To do: Rewrite the listing below with every instance of "dropdown" changed to "menu", keeping everything else the same.

Provided records:
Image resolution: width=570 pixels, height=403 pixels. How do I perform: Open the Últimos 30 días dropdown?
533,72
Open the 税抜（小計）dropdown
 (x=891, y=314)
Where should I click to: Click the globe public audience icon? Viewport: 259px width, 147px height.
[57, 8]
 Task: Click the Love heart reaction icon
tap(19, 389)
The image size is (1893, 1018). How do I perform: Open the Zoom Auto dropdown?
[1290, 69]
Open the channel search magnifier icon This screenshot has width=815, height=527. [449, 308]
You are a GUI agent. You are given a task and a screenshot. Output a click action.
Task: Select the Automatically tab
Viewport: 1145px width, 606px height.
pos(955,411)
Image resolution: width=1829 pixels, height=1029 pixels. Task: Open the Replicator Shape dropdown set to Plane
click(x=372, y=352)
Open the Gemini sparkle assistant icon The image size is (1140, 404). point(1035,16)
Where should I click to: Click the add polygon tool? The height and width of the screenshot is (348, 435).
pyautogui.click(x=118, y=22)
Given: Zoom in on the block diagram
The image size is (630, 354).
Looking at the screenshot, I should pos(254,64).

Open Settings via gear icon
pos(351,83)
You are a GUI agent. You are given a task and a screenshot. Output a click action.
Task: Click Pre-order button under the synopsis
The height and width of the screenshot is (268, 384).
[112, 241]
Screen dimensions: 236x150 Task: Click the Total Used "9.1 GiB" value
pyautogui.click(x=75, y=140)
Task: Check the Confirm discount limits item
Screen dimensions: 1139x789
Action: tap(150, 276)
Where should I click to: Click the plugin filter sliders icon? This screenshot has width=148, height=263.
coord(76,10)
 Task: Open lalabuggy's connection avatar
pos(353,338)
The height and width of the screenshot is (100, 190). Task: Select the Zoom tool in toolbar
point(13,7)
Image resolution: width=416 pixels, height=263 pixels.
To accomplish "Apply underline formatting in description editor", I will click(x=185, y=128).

Completed exercise:
Image resolution: width=570 pixels, height=403 pixels. How do I perform: Open the Últimos 30 días menu?
533,72
Open the 税抜（小計）menu
 (x=891, y=314)
Where should I click to: Click the globe public audience icon? Viewport: 259px width, 147px height.
[57, 8]
 Task: Click the Love heart reaction icon
tap(19, 389)
The image size is (1893, 1018). How do I perform: Open the Zoom Auto menu?
[1290, 69]
Open the channel search magnifier icon This screenshot has width=815, height=527. [449, 308]
You are a GUI agent. You are given a task and a screenshot. Output a click action.
Task: Select the Automatically tab
Viewport: 1145px width, 606px height.
pos(955,411)
Image resolution: width=1829 pixels, height=1029 pixels. Task: Open the Replicator Shape menu set to Plane
click(x=372, y=352)
Open the Gemini sparkle assistant icon The image size is (1140, 404). point(1035,16)
Where should I click to: Click the add polygon tool? The height and width of the screenshot is (348, 435).
pyautogui.click(x=118, y=22)
Given: Zoom in on the block diagram
The image size is (630, 354).
Looking at the screenshot, I should pos(254,64).

Open Settings via gear icon
pos(351,83)
You are a GUI agent. You are given a task and a screenshot. Output a click action.
Task: Click Pre-order button under the synopsis
The height and width of the screenshot is (268, 384).
[112, 241]
Screen dimensions: 236x150 Task: Click the Total Used "9.1 GiB" value
pyautogui.click(x=75, y=140)
Task: Check the Confirm discount limits item
Screen dimensions: 1139x789
Action: tap(150, 276)
Where should I click to: Click the plugin filter sliders icon? This screenshot has width=148, height=263.
coord(76,10)
 Task: Open lalabuggy's connection avatar
pos(353,338)
The height and width of the screenshot is (100, 190). Task: Select the Zoom tool in toolbar
point(13,7)
Image resolution: width=416 pixels, height=263 pixels.
To accomplish "Apply underline formatting in description editor", I will click(x=185, y=128).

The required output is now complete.